[[ Data under study, beginning ]]
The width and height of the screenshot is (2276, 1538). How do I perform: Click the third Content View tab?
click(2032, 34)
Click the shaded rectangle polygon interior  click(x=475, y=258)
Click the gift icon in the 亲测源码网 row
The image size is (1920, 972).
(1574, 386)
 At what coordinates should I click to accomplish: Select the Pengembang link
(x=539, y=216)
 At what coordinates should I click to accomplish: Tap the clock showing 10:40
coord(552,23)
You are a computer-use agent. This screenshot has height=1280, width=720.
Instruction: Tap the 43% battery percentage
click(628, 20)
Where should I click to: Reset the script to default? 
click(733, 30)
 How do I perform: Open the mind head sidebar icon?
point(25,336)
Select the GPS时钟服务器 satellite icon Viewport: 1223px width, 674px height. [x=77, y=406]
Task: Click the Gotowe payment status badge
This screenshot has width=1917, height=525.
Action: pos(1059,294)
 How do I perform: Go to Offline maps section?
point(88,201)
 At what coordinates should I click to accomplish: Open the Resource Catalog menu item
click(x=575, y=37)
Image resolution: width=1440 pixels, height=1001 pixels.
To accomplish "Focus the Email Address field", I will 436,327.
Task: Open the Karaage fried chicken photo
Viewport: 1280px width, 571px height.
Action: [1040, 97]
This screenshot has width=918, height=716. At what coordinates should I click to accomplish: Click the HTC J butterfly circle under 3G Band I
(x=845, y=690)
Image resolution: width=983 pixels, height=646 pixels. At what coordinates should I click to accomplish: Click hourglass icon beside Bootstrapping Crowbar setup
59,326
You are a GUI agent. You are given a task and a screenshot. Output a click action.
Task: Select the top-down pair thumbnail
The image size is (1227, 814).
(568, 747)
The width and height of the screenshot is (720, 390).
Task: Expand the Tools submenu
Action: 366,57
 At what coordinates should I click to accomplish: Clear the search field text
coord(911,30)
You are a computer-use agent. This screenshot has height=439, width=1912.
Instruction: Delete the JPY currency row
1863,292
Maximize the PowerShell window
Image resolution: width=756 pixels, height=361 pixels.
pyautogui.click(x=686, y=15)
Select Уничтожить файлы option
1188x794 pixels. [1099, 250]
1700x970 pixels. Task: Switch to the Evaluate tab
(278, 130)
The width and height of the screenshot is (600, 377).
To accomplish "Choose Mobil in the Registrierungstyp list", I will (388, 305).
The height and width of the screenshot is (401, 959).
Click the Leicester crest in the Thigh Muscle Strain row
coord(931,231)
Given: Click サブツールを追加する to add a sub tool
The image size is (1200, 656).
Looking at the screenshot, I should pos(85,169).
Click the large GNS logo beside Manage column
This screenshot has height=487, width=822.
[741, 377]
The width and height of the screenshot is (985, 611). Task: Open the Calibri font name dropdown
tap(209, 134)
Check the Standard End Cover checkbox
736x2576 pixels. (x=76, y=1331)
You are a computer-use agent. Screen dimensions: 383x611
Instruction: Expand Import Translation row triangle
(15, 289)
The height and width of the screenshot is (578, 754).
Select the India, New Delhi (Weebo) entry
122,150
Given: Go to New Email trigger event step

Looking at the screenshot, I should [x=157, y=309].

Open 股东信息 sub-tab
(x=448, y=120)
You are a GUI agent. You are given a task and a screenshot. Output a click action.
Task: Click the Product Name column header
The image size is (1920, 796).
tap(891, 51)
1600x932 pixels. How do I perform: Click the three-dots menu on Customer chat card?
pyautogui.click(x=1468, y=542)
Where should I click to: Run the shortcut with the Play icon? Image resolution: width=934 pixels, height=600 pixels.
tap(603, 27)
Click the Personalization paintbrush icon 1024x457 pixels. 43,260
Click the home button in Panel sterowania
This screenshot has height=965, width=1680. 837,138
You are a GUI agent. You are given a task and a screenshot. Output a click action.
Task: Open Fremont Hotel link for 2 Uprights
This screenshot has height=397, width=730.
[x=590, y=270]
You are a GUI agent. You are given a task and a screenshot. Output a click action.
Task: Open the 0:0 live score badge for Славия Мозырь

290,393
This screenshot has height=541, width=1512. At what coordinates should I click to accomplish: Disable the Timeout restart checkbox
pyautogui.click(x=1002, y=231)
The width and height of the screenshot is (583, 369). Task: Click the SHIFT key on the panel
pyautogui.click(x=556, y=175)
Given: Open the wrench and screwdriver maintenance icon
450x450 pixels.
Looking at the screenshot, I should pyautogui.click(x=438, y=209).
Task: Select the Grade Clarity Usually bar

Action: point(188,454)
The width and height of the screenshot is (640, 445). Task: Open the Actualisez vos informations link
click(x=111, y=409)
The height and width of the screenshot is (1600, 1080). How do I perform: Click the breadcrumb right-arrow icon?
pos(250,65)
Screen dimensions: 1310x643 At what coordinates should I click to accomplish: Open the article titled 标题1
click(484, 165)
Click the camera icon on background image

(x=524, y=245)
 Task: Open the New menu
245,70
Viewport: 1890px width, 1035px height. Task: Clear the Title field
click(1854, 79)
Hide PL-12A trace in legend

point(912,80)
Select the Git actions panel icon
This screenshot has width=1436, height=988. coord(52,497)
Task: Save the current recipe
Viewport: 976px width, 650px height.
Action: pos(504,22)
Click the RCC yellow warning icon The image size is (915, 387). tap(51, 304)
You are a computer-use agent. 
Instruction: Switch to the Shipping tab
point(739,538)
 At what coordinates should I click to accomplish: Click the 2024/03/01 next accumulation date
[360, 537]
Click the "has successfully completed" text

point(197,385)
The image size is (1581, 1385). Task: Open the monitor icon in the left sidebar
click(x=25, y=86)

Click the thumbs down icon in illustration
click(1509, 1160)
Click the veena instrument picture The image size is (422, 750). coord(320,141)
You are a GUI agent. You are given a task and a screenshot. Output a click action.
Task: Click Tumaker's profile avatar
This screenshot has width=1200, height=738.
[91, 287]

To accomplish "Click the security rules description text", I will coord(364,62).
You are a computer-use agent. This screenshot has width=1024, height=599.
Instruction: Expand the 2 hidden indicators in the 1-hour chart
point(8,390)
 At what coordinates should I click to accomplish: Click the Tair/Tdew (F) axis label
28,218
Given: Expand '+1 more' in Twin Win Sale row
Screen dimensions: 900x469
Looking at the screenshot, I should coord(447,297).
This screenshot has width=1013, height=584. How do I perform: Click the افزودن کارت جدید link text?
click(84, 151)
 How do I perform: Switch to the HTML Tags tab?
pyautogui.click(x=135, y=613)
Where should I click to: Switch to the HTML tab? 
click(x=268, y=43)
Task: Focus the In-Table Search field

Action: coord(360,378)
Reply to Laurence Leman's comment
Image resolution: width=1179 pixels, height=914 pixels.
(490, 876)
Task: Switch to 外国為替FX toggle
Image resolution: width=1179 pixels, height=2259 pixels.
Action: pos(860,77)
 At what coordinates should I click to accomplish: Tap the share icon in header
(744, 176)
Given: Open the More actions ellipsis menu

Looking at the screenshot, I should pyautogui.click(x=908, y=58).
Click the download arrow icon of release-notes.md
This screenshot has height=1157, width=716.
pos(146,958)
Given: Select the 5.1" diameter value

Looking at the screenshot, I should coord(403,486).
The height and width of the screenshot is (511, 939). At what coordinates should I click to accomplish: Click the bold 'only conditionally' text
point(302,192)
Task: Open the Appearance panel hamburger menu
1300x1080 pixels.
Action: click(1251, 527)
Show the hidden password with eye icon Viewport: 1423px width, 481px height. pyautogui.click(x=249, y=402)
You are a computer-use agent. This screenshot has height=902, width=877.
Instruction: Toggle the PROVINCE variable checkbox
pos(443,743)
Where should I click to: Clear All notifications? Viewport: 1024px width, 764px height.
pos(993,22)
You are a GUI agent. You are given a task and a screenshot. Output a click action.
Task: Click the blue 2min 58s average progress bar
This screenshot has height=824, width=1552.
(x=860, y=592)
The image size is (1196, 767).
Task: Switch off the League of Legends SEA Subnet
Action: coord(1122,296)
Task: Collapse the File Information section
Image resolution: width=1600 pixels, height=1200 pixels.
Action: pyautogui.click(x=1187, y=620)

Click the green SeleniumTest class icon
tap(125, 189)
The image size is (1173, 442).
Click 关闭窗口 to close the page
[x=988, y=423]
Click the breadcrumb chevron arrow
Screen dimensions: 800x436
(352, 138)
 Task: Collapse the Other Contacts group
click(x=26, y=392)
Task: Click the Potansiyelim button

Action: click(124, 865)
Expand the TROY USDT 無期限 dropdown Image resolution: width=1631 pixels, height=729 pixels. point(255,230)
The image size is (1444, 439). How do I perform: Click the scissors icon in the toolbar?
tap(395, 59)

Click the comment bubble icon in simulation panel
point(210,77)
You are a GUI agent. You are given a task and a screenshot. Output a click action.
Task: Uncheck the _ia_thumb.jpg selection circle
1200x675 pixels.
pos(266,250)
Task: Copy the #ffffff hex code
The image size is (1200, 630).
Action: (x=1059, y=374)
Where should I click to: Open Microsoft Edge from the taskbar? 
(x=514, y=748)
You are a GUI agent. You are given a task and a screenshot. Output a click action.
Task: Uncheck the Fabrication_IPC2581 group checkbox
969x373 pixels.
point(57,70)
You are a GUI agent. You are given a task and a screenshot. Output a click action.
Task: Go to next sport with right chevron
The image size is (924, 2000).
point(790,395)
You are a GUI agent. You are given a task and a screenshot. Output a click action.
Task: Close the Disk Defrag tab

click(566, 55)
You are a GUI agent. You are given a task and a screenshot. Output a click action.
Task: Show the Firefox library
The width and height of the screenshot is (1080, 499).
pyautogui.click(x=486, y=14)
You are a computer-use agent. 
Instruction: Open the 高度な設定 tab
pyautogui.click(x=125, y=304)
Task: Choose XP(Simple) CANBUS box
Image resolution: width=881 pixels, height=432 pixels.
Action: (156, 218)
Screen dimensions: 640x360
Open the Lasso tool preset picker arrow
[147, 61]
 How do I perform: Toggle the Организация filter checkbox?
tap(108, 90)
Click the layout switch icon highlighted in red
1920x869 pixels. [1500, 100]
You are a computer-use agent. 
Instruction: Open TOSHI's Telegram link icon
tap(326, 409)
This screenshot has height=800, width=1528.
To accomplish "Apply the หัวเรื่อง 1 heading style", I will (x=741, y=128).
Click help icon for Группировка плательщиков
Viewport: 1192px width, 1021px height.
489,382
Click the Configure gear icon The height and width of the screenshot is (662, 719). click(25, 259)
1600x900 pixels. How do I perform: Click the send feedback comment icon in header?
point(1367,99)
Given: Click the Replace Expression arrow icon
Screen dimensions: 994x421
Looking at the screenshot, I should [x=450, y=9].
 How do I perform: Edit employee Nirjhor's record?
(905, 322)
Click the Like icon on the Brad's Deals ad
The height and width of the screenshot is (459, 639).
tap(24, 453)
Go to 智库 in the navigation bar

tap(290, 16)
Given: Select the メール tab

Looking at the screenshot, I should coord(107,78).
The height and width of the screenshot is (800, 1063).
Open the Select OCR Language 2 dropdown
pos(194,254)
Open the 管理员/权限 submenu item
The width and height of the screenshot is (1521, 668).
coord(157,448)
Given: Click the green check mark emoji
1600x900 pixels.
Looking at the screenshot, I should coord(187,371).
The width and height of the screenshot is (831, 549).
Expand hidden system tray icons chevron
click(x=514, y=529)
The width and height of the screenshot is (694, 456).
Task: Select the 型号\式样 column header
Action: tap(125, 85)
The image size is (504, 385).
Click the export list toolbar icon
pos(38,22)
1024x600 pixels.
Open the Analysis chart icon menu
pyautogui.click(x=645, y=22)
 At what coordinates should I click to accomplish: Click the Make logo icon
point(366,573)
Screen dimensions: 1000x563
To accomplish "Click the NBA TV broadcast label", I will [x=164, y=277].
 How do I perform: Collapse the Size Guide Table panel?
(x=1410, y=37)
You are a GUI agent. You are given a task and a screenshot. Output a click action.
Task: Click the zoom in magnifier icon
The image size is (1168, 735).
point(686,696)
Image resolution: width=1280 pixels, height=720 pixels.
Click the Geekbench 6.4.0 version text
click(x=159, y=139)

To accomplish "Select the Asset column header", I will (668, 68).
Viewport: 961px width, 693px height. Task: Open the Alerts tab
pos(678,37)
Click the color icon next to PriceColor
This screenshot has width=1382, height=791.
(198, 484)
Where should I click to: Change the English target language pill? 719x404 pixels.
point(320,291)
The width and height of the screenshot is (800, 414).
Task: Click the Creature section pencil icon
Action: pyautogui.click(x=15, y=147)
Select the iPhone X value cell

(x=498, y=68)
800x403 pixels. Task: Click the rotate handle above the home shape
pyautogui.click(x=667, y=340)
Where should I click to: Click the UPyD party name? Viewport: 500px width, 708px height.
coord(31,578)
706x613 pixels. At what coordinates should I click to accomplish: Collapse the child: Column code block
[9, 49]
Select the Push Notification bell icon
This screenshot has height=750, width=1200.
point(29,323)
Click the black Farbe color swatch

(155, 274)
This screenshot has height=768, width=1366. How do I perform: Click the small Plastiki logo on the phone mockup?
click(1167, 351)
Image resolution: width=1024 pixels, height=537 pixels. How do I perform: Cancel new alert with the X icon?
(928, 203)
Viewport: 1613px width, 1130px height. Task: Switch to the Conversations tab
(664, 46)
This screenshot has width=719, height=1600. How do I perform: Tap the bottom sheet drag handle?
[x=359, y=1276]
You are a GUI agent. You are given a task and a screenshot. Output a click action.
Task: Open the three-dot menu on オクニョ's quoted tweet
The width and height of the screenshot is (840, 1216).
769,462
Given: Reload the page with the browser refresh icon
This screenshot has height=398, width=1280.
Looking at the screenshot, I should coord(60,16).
[[ Data under study, end ]]
Activity: In the entries above, the lines between the one holding "Task: Uncheck the _ia_thumb.jpg" and the one holding "Screen dimensions: 640x360", inclusive, are to be printed exactly as written, and those alone.

The completed task:
Task: Uncheck the _ia_thumb.jpg selection circle
1200x675 pixels.
pos(266,250)
Task: Copy the #ffffff hex code
The image size is (1200, 630).
Action: (x=1059, y=374)
Where should I click to: Open Microsoft Edge from the taskbar? 
(x=514, y=748)
You are a GUI agent. You are given a task and a screenshot. Output a click action.
Task: Uncheck the Fabrication_IPC2581 group checkbox
969x373 pixels.
point(57,70)
You are a GUI agent. You are given a task and a screenshot. Output a click action.
Task: Go to next sport with right chevron
The image size is (924, 2000).
point(790,395)
You are a GUI agent. You are given a task and a screenshot. Output a click action.
Task: Close the Disk Defrag tab

click(566, 55)
You are a GUI agent. You are given a task and a screenshot. Output a click action.
Task: Show the Firefox library
The width and height of the screenshot is (1080, 499).
pyautogui.click(x=486, y=14)
You are a computer-use agent. 
Instruction: Open the 高度な設定 tab
pyautogui.click(x=125, y=304)
Task: Choose XP(Simple) CANBUS box
Image resolution: width=881 pixels, height=432 pixels.
Action: (156, 218)
Screen dimensions: 640x360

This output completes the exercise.